[R-sig-teaching] some tools for linking 2 text vectors

pmillet pmillet at emosist.fr
Thu Sep 25 15:01:03 CEST 2008


I used R somehow « strangely » for a rather common problem facing 
programmers confronted with heterogeneous databases (who may or not be 
statistician)=

How to link database B with Base A when both base's data are totally or 
partially un-standardized text ?

At first glance, R is NOT the ideal tool for that, however =


potent string tools are included in the base R (grep, agrep)

R is multi platform (Linux, Mac, Windows)

With R it is easy to read and write dbf ( Dbase) files , ans from Dbase 
to excel, access and so on


So I propose here a quite primitive tool, achieving this aim (where some 
tricks may be useful). Of course, programmers will make it more adapted 
to their specific aims. I hope it may be useful to some of you. Some 
functions were unexpectedly difficult (how to manage empty lists, how to 
import list data in a database row ) and I hope my solutions wille help.

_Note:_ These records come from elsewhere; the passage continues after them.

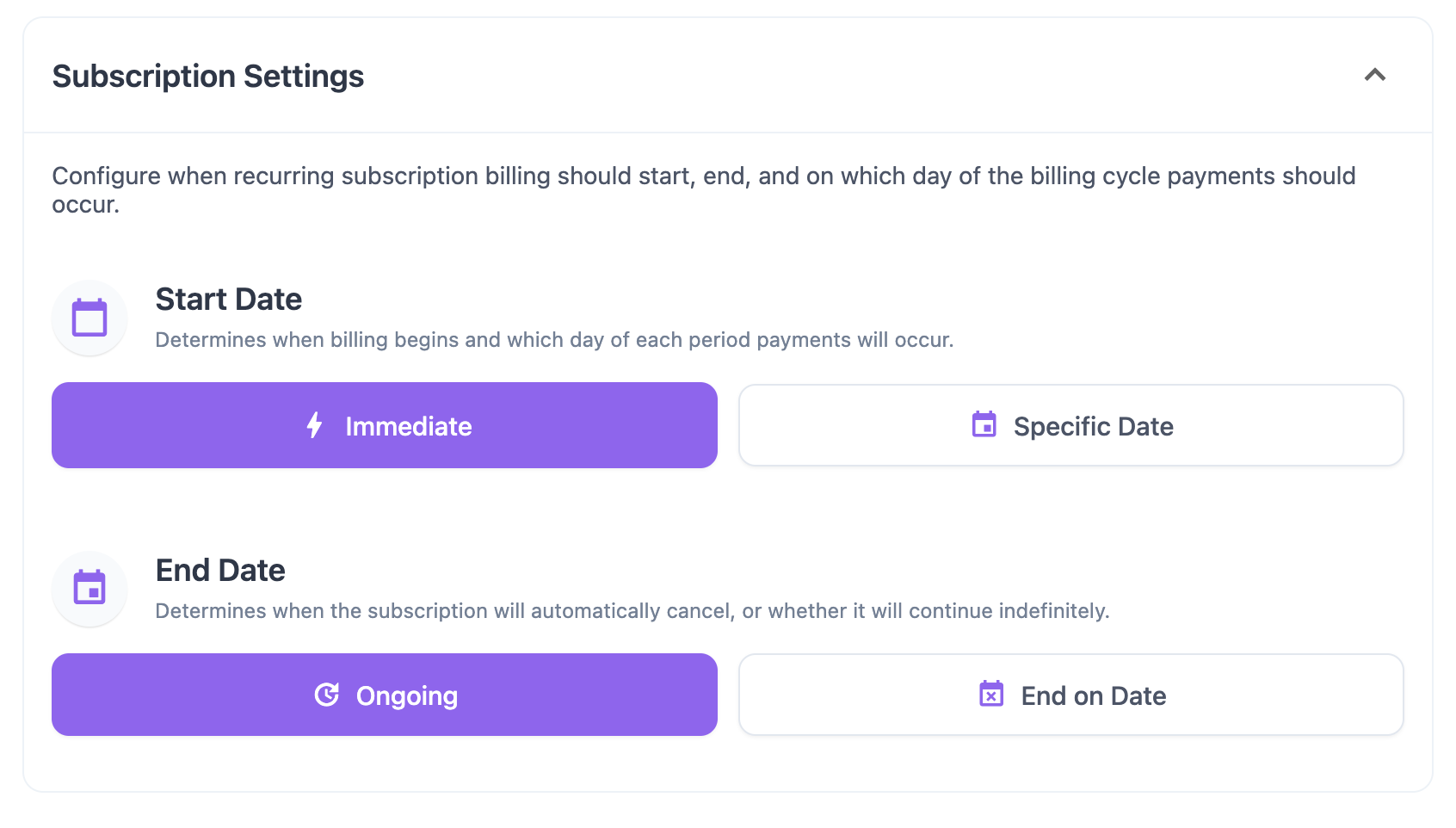Click the End Date heading
This screenshot has width=1456, height=828.
[x=220, y=571]
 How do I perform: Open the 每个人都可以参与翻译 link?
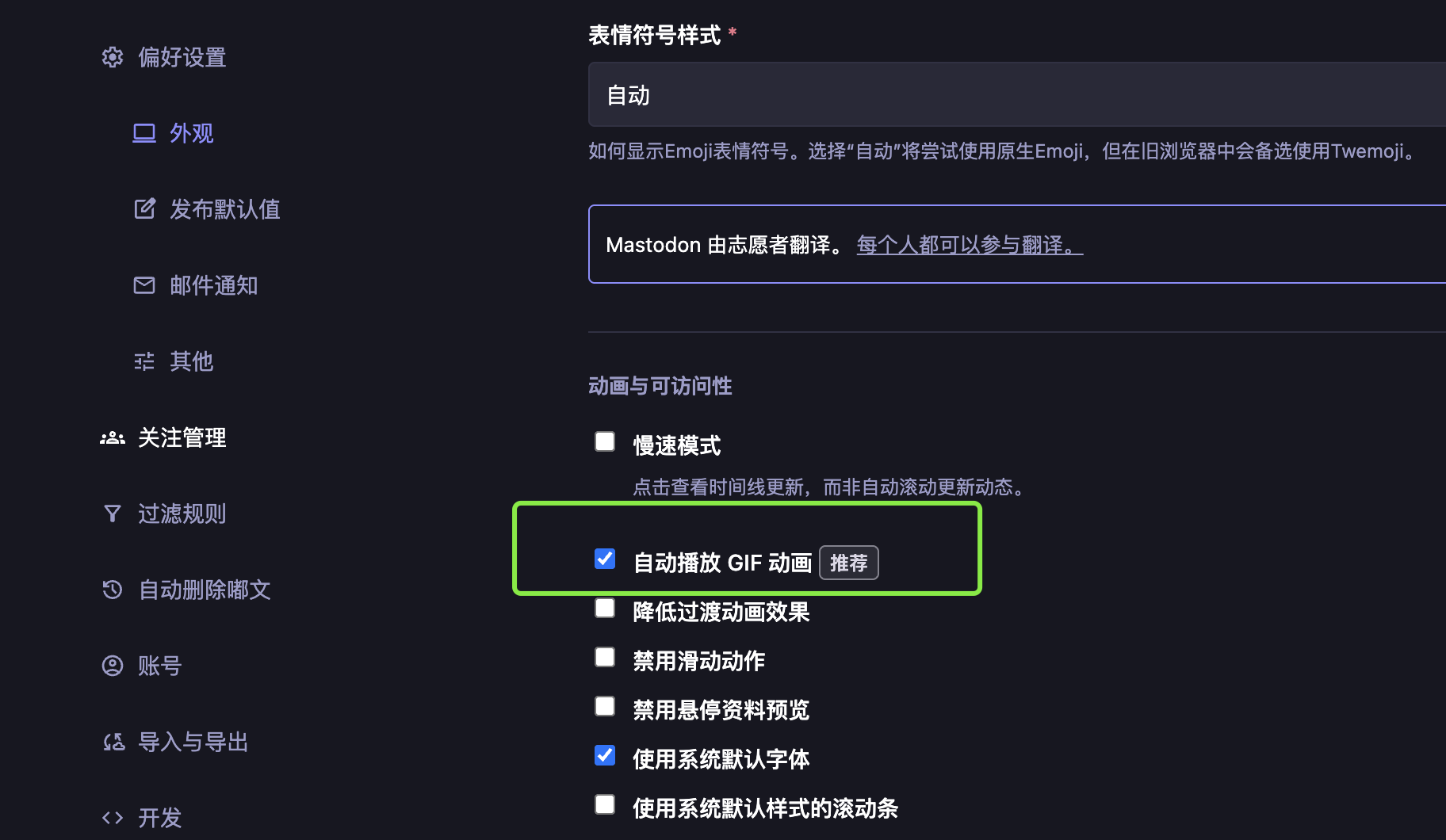point(969,245)
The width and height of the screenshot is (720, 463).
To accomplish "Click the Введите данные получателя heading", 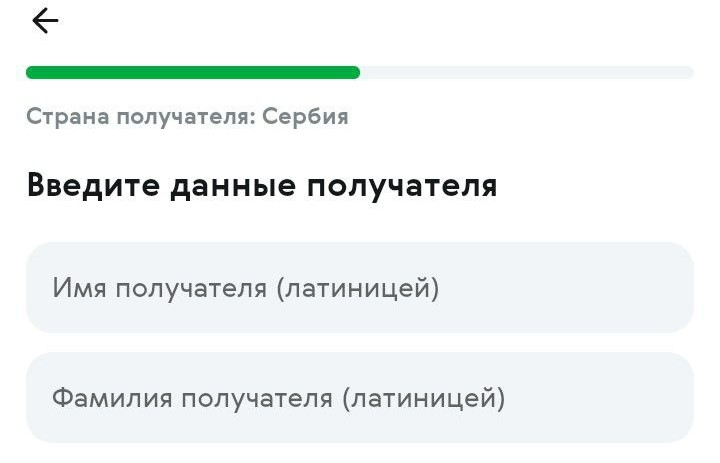I will 261,185.
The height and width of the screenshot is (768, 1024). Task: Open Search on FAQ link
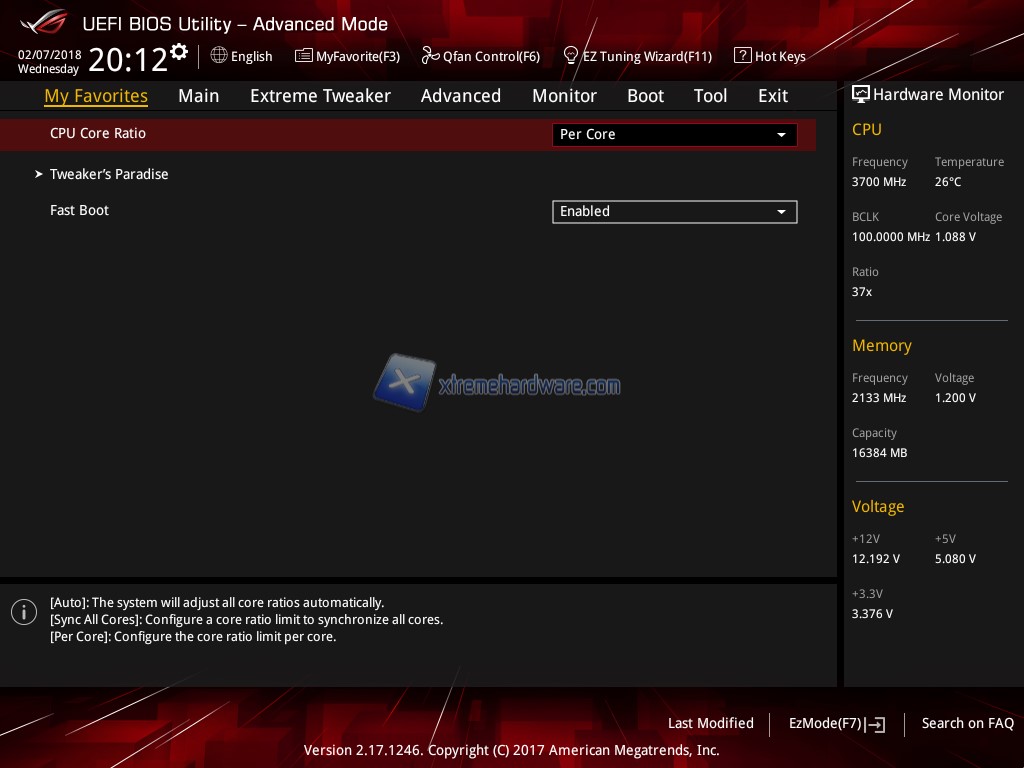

The fist program links a Dbase file with structured and standardized 
fields = NIP= index number, name=NOM, surname=PRENOM, postal code=CP and 
a csv file with unstructured text (identity, adress, postal 
code).(yellow pages)


I use the grep (or agrep function) to find a pattern in a text.(agrep 
find approached links)

I use three successive passes to find the links for name, then surname 
(among the result file) and then Postal code If this last list of 
results is not empty I write it in a Dbase datafile.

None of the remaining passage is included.